Shooting close-up macros and portraits rounds up the RX100′s capabilities. And it is really very easy to do – point and shoot. For the more advanced user, you can dive into the menus and configure the ring to perform focusing, zooming, aperture, ISO or some other setting changes. It is really handy and allows the user to learn and expand his / her photography beyond point and shoot.
If you are a journalist or a blogger and need a camera to capture a scene, product or food dish for your story, the RX100 is more than up-to the task.
Check out some of my food shots. Note that these were shot using the built-in camera Macro Scene Mode setting. I left everything else up to the camera. I only selected the focus point and pressed the nicely weighted shutter button.
Here’s what I liked and disliked about the RX-100:
- small compact size
- familiar menu structure and operation if you’ve used a Sony NEX or SLT
- button layout is easy to navigate
- soft button press for the shutter half press and full press travel
- battery charging is via the micro USB port but I do wish it included a standard charger
- No front handgrip, not even a small extrusion
- Features get disabled when shooting in RAW
The camera isn’t perfect but what it has will satisfy a wide audience.

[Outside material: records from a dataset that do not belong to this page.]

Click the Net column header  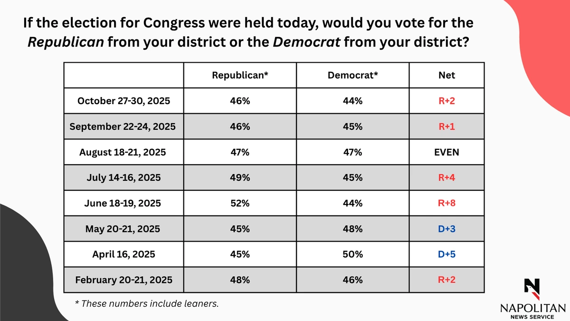click(447, 75)
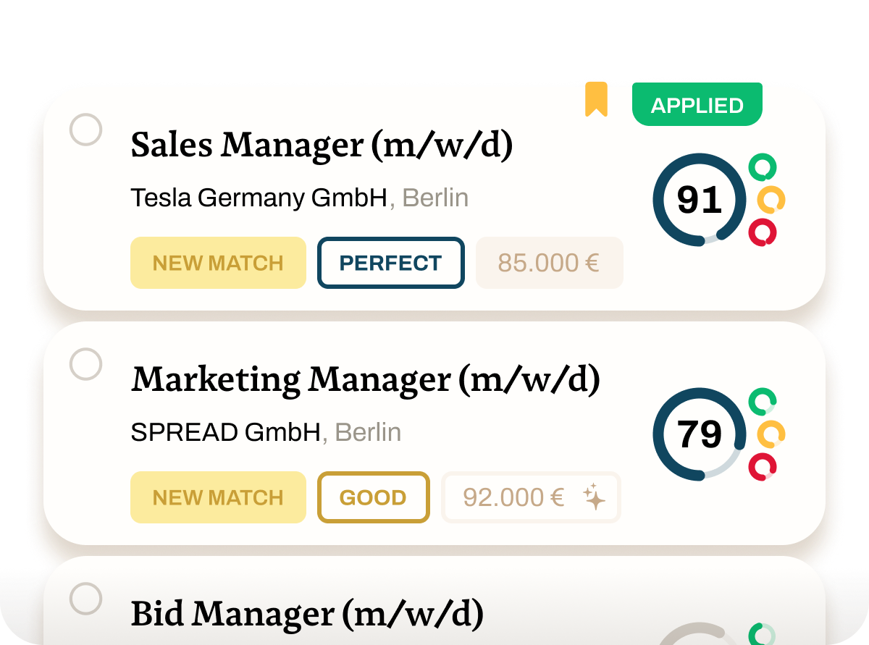Viewport: 869px width, 645px height.
Task: Click the NEW MATCH tag on the Tesla listing
Action: point(218,263)
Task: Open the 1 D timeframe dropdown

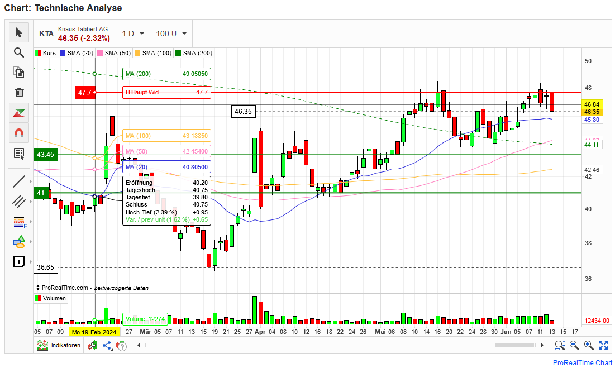Action: [133, 34]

However, to appeal to the more advanced and professional user, I suggest the camera should incorporate the following features.
- A third control wheel so I can shoot fully manual without having to press the navigation wheel to switch between aperture and shutter
- Remote flash trigger either infra-red or RF
- A wired trigger or wireless remote trigger for long exposure or hands-off triggering
- Ability to set the exposure bracketing beyond 0.7 EV
Note: All the images are out-of-camera jpegs. None of the images were processed from RAW. Images were resized or cropped using Apple Preview.